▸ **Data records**
%%
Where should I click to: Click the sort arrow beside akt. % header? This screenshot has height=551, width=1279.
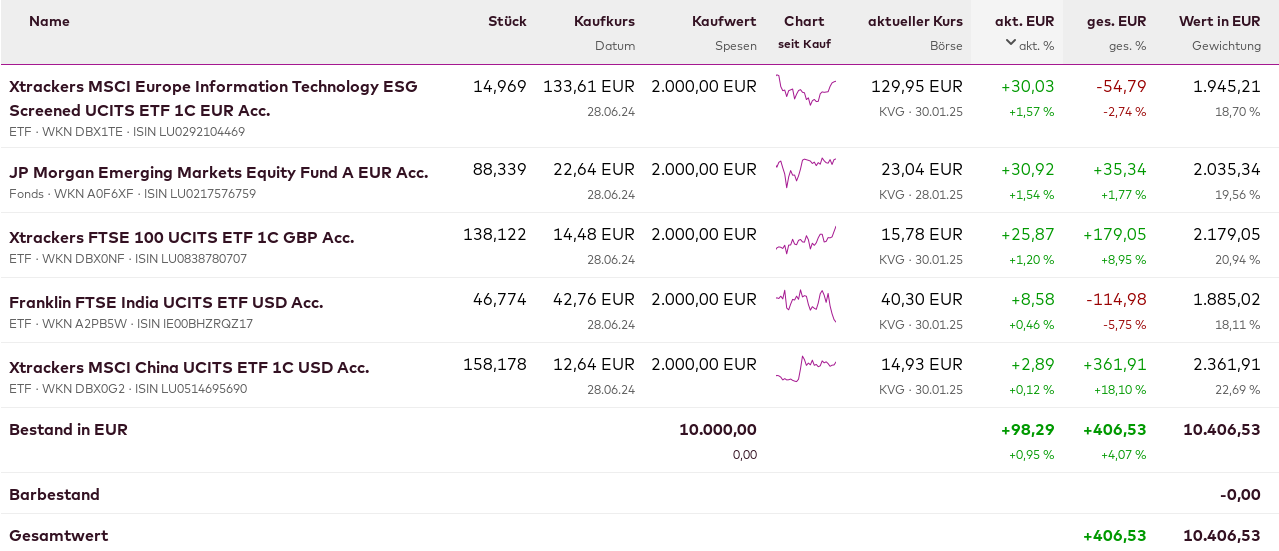pos(1011,42)
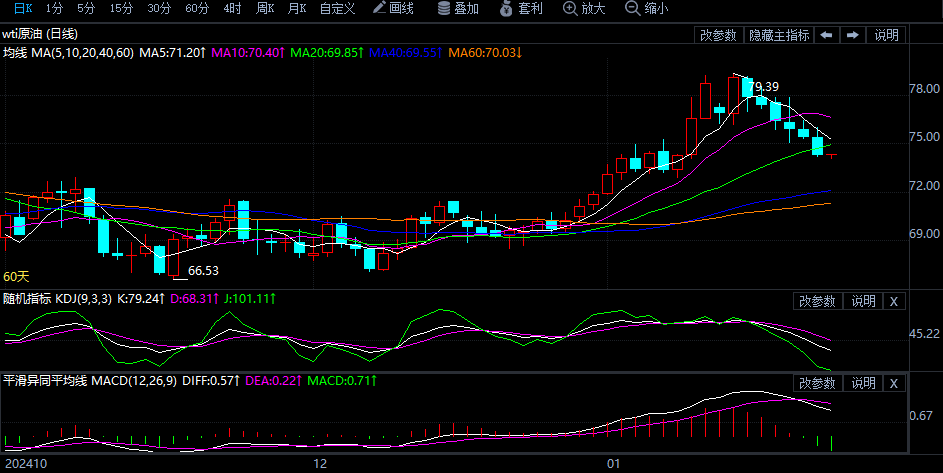Switch to 60分 chart period
The height and width of the screenshot is (473, 943).
pyautogui.click(x=197, y=8)
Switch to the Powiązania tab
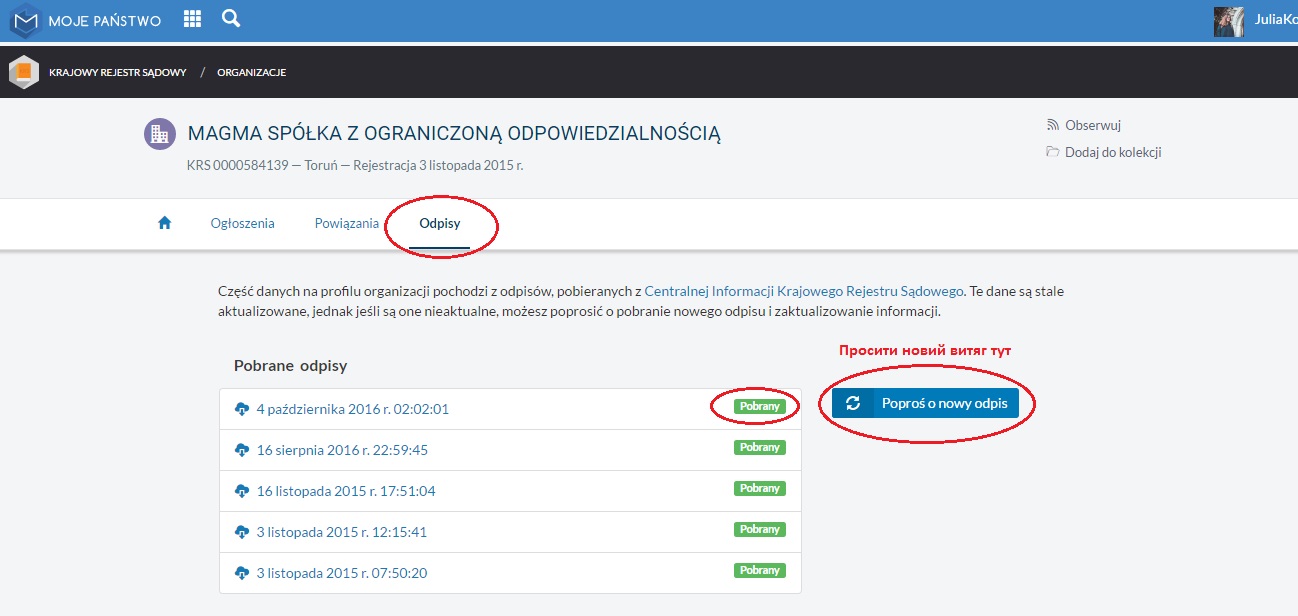Viewport: 1298px width, 616px height. pyautogui.click(x=346, y=223)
%%
Please rewrite these lines with "tab" swapped for "section", keeping everything else unchanged and leaving the pictures out.

Where should I click to: Click the sort arrow beside akt. % header? This screenshot has height=551, width=1279.
pos(1011,42)
Switch to 60分 chart period
The height and width of the screenshot is (473, 943).
pyautogui.click(x=197, y=8)
Switch to the Powiązania section
Viewport: 1298px width, 616px height. pyautogui.click(x=346, y=223)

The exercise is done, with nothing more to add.